SOURCE MATERIAL ->
##########

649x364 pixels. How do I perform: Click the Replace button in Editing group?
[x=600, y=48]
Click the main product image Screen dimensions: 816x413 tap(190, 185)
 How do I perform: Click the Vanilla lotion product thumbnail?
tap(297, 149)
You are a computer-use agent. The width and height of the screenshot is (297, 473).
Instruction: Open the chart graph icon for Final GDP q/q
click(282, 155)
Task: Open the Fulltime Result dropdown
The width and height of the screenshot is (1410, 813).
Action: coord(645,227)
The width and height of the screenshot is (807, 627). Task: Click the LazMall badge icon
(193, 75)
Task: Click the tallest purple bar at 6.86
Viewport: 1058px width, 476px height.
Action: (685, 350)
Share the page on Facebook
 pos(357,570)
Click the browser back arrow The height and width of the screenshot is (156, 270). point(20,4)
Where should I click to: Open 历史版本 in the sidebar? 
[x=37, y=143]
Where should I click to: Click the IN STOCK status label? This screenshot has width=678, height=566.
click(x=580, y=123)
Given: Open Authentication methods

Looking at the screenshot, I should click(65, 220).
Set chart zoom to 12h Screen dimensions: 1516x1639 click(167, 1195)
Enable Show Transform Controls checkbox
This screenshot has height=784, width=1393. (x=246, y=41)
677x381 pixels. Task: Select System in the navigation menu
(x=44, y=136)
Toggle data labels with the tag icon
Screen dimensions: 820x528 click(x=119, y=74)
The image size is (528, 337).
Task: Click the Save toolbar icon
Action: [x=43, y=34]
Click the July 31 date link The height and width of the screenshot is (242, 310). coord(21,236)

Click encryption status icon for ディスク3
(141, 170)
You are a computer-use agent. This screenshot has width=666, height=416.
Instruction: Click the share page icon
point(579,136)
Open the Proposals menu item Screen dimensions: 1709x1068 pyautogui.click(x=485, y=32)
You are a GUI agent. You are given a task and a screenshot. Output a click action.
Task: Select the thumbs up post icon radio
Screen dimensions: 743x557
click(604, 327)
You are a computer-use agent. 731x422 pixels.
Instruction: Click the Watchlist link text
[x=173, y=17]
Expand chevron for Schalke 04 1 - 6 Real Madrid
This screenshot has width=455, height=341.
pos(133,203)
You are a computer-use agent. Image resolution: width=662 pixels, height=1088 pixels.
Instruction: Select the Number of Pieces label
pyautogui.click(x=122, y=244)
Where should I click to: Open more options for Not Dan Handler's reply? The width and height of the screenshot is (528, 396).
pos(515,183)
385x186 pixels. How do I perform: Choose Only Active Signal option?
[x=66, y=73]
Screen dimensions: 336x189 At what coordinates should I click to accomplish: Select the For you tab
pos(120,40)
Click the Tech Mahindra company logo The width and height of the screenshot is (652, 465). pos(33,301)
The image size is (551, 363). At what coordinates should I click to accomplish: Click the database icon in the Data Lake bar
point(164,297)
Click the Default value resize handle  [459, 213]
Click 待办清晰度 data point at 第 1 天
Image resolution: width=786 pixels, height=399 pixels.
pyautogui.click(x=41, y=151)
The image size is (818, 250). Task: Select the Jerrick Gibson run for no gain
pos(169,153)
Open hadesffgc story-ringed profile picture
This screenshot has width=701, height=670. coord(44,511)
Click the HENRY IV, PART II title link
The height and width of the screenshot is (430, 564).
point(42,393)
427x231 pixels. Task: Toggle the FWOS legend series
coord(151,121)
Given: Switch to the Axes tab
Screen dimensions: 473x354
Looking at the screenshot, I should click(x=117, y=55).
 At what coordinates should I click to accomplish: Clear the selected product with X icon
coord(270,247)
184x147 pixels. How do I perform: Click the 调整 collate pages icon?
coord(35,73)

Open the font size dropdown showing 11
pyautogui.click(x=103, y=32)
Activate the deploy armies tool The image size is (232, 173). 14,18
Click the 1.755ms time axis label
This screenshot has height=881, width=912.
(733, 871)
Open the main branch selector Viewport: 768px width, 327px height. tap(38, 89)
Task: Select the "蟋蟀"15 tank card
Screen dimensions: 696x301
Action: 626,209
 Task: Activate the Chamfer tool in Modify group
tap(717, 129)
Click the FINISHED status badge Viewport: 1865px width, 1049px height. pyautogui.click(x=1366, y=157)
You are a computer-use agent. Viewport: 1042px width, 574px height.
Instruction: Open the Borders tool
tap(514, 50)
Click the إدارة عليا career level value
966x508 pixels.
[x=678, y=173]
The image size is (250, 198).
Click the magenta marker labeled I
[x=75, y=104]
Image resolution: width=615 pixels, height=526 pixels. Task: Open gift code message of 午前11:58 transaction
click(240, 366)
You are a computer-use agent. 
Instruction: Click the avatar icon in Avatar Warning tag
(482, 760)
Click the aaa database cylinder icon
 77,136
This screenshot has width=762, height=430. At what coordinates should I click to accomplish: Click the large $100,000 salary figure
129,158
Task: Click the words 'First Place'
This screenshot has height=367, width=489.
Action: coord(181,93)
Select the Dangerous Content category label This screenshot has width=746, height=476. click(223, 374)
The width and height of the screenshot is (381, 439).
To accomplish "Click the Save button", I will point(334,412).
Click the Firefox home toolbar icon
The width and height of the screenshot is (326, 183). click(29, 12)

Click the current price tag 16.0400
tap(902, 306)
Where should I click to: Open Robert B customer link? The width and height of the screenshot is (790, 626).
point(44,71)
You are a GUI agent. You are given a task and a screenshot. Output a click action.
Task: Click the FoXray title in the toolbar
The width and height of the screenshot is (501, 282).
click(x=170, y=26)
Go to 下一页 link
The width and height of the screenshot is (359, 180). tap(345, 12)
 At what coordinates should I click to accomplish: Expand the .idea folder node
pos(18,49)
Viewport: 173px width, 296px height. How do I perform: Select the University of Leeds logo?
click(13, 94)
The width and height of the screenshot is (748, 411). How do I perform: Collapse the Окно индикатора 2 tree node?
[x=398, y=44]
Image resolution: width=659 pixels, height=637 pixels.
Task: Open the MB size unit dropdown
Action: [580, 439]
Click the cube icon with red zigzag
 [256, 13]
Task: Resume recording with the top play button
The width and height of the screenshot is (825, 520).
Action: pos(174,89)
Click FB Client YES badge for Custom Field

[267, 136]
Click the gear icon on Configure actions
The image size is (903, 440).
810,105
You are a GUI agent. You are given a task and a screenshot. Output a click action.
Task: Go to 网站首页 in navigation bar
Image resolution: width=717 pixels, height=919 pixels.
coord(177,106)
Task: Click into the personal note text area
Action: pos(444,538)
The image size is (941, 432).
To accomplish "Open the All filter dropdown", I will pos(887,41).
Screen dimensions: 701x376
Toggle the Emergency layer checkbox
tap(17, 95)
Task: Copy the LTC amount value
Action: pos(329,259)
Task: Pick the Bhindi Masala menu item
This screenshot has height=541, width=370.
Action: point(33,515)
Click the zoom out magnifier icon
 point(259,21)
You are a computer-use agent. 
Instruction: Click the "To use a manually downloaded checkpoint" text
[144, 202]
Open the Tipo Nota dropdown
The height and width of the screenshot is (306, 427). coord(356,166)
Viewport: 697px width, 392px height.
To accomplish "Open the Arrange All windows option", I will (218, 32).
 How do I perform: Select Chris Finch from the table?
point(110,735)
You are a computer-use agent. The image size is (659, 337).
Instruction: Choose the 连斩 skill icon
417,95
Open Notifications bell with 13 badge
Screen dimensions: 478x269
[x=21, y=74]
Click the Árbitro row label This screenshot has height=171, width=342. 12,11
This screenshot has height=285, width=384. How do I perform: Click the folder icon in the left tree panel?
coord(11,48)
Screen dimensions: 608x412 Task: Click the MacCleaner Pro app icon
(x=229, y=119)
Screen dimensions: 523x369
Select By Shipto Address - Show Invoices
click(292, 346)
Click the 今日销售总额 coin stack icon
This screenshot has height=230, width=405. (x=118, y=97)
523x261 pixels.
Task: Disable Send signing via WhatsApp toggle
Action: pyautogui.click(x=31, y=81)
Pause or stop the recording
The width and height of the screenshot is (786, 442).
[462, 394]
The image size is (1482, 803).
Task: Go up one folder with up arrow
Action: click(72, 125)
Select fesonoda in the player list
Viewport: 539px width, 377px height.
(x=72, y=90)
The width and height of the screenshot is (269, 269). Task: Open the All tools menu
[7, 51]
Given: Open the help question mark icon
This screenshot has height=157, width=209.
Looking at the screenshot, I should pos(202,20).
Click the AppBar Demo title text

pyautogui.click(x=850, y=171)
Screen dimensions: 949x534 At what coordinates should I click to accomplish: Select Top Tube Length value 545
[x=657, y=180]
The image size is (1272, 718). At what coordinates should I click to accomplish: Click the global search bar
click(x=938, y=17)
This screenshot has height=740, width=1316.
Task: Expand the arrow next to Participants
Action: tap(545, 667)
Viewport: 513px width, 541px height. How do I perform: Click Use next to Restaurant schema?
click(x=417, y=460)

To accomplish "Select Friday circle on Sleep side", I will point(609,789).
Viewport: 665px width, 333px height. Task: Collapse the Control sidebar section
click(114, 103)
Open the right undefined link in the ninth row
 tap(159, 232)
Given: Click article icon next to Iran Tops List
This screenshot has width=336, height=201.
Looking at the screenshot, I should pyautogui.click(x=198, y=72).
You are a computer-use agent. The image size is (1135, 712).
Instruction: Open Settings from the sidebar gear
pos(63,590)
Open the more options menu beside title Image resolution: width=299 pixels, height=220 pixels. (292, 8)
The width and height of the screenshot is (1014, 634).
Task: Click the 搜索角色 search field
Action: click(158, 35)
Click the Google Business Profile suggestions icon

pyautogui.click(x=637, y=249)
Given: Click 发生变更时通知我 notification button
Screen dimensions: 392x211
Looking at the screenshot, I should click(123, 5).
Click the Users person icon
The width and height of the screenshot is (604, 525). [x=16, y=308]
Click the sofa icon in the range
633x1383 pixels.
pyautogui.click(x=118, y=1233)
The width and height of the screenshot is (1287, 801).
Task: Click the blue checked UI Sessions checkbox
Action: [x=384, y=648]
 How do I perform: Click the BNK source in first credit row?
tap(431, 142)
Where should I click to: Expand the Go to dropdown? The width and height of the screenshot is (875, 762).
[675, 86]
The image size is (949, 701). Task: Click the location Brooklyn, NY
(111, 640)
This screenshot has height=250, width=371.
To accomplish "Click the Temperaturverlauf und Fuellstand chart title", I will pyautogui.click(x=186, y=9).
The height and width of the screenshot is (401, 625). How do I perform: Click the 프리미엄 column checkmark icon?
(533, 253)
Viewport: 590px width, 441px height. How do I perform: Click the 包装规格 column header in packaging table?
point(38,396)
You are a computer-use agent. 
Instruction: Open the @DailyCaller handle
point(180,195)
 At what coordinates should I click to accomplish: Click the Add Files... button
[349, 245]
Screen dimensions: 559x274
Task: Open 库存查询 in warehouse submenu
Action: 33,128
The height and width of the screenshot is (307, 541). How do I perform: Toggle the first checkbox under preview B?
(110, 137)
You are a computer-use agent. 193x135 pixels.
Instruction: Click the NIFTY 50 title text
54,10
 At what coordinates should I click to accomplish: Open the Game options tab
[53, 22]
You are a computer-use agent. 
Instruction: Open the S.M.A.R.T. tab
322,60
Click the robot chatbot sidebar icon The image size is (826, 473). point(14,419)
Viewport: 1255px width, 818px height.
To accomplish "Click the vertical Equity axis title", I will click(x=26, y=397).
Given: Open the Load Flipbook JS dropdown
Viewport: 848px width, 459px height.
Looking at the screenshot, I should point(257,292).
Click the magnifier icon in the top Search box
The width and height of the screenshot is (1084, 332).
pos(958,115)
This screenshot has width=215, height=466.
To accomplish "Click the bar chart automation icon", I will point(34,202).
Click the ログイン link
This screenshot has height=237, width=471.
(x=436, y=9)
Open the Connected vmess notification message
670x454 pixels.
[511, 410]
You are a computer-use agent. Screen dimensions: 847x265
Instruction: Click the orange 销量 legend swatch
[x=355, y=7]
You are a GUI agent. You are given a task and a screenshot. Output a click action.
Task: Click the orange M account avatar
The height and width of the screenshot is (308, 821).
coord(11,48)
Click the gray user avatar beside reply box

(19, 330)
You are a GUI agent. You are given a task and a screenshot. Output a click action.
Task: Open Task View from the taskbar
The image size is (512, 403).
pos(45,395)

##########

AIM ->
Copy the records above verbatim, from the line with "I will point(609,789)." to the line with "tap(159, 232)", including both of those lines.

ANSWER TO THE EXERCISE ->
To accomplish "Select Friday circle on Sleep side", I will point(609,789).
Viewport: 665px width, 333px height. Task: Collapse the Control sidebar section
click(114, 103)
Open the right undefined link in the ninth row
 tap(159, 232)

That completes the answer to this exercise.